Chronique

Doudou Swing

Doudou à feu doux

Philippe « Doudou » Cuillerier (voc, g), Victorine Martin (g), Antonio Licusati (b), Emy Dragoï (acc), André Venturini (steel-guitar Fender 8 cordes)

Label / Distribution : Frémeaux & Associés

Doudou à feu doux, premier album de Doudou Swing (2004), reparaît cette année chez Frémeaux et Associés. Dans le vaste monde du swing manouche, il complètera idéalement les enregistrements des virtuoses du genre tels Biréli Lagrène ou Angelo Debarre.

En effet, si le style manouche est habituellement connu pour ses improvisations d’une incroyable vélocité, le groupe mené par Philippe « Doudou » Cuillerier se concentre essentiellement sur le socle rythmique du swing, qu’il place avant tout au service de la chanson. Car Doudou à feu doux est en premier lieu un disque de chansons, aux thèmes aussi variés que leurs arrangements. D’un texte à l’autre, Cuillerier fait l’apologie des femmes callipyges chères à Brassens (« Vive les rondes »), vante son propre style capillaire plus qu’épuré (« Boule de billard »), ou révèle la recette du hérisson à la cocotte (« Latcho Raben »). Quelques reprises figurent également au répertoire : « Le chemin des forains », naguère chanté par Piaf, ainsi que trois morceaux qui plairont aux enfants : « Boum Dam Amsterdam » qui reprend mot pour mot le poème de Max Jacob « Musique acidulée », et surtout deux titres issus du Livre de la Jungle, « Aie confiance » et « Je voudrais être un homme comme vous », rendus encore plus irrésistibles par la présence d’André Venturini qui leur confère un swing étonnant à l’aide de sa guitare lap-steel façon hawaï. Avec de tels sujets, on le devine, l’ambiance est principalement joyeuse, un peu potache, même si une certaine forme de nostalgie est, ponctuellement, de la partie, à travers une courte évocation de la perte des racines des romanichels (« Ay Romalen »).

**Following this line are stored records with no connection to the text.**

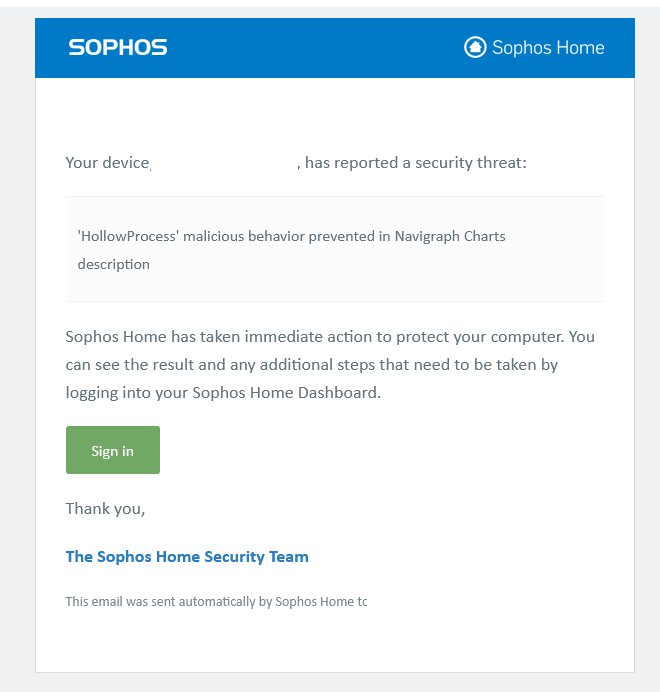Screen dimensions: 660x692
Task: Click the Sophos Home header text
Action: click(x=548, y=48)
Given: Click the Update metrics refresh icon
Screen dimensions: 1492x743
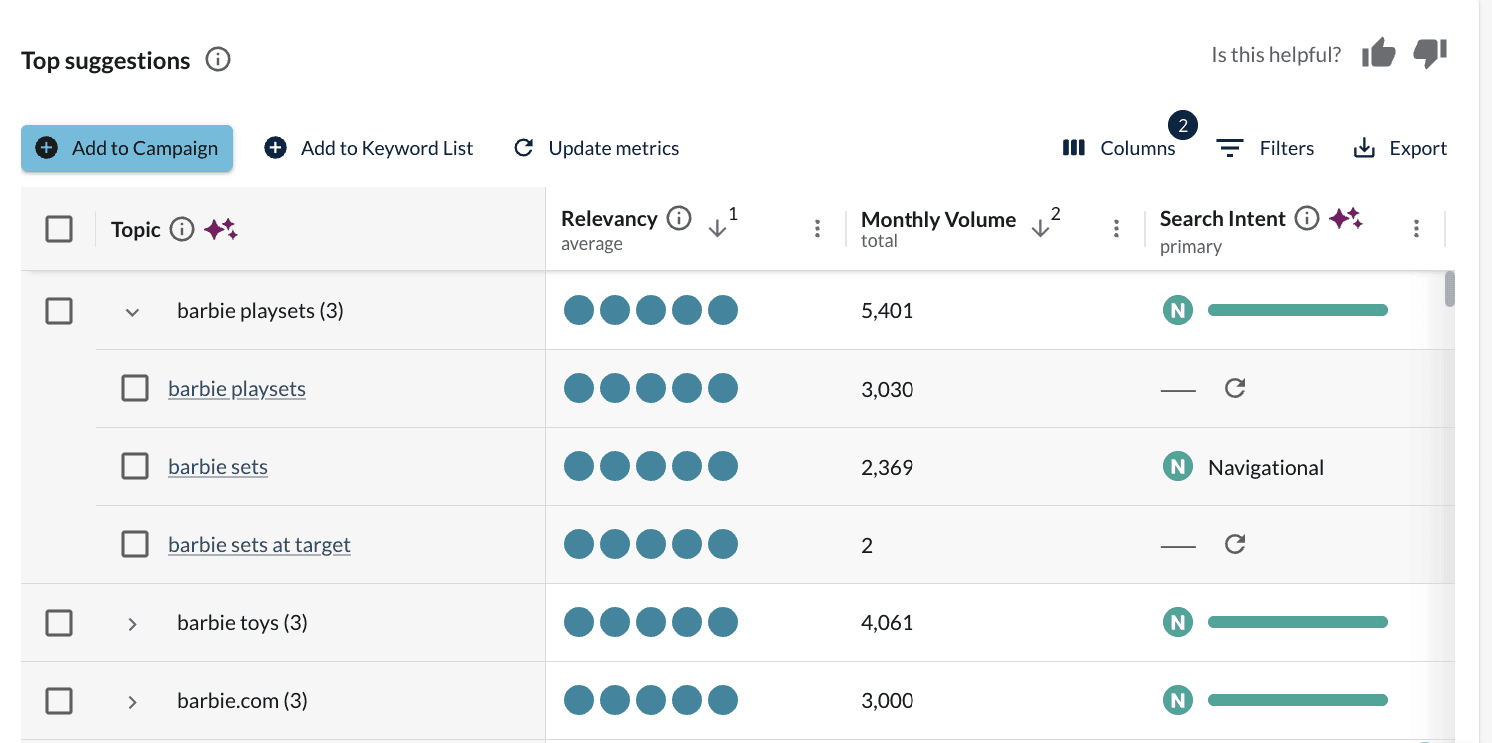Looking at the screenshot, I should tap(524, 147).
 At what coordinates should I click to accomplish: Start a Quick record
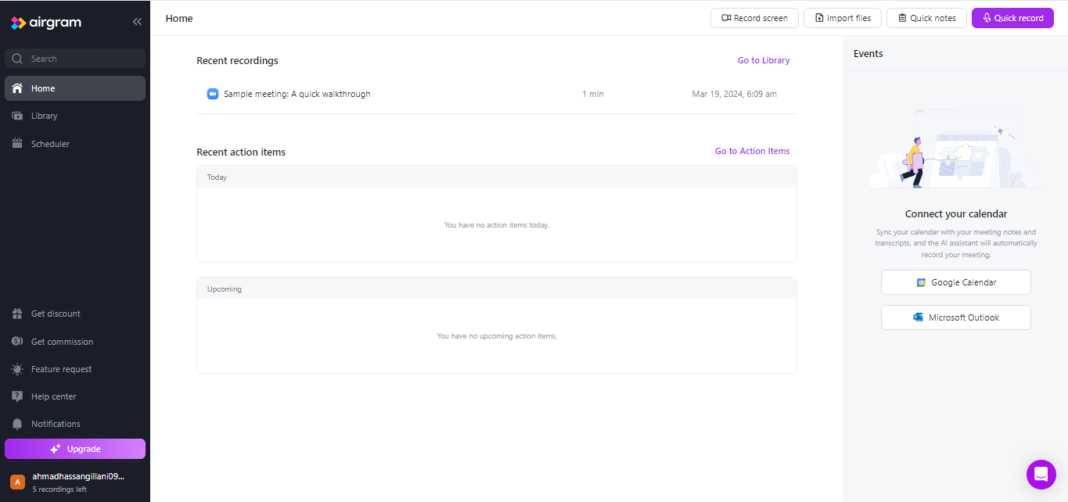(x=1012, y=18)
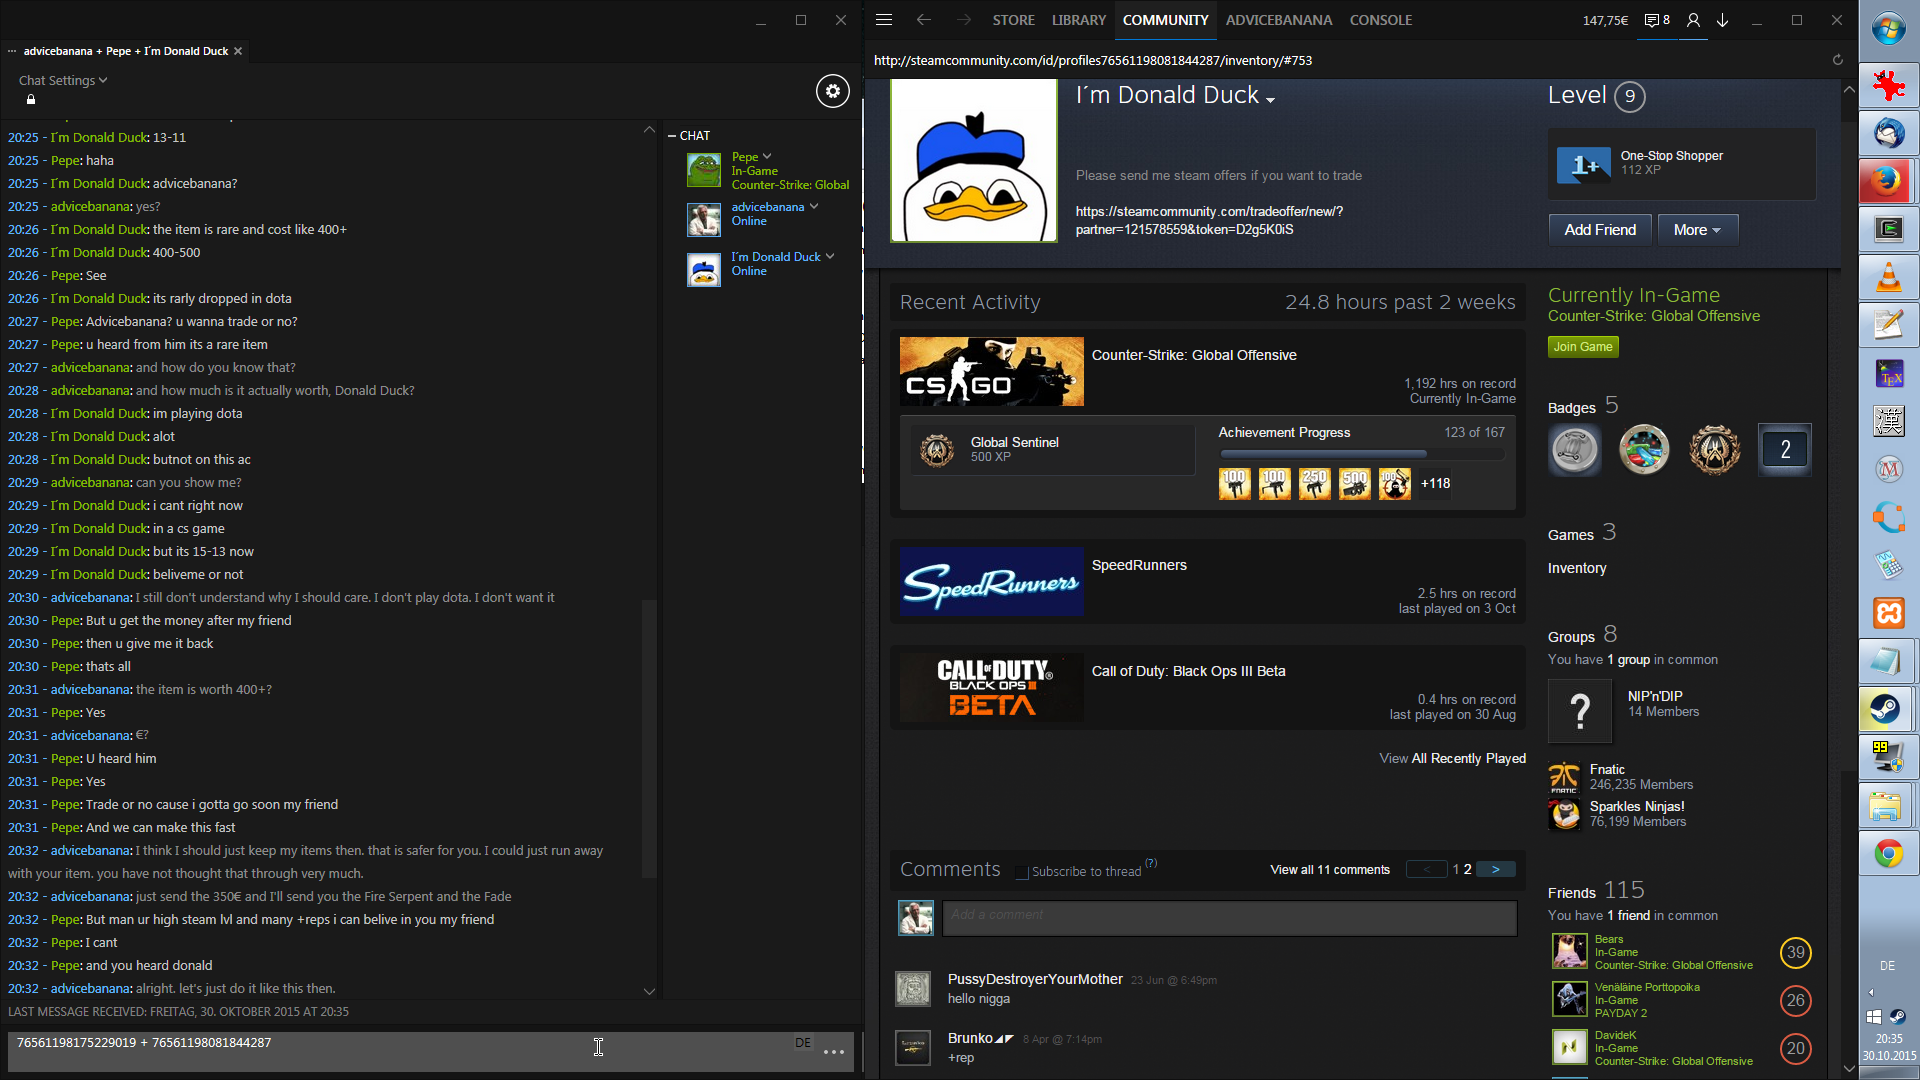Reload the page with refresh icon
1920x1080 pixels.
(1837, 60)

Magistralement soutenu par sa section rythmique, Philippe Cuillerier, guitariste tenant la « pompe » pour les plus grandes pointures manouches depuis près de vingt-cinq ans, dévoile ici une autre facette de son talent : le chant. La voix est claire et la diction irréprochable dans les ballades comme dans les morceaux plus rapides. « Doudou » est un chanteur polyvalent, allant du crooner au conteur d’histoires, sans oublier une belle maîtrise du scat. Son interprétation rappelle parfois celle du comédien totalement investi dans le texte, en particulier sur les chansons les plus humoristiques ou enfantines. On ressent à ce propos une réelle affinité avec le jeune public, qui se concrétisera d’ailleurs quatre ans plus tard avec l’excellent Mister Django et Madame Swing.

Un auteur compositeur interprète brillant, un groupe vif et homogène, un répertoire original et varié, et l’énergie de la scène parfaitement restituée dans un enregistrement de studio : quatre bonnes raisons de ne pas passer à côté de cet album.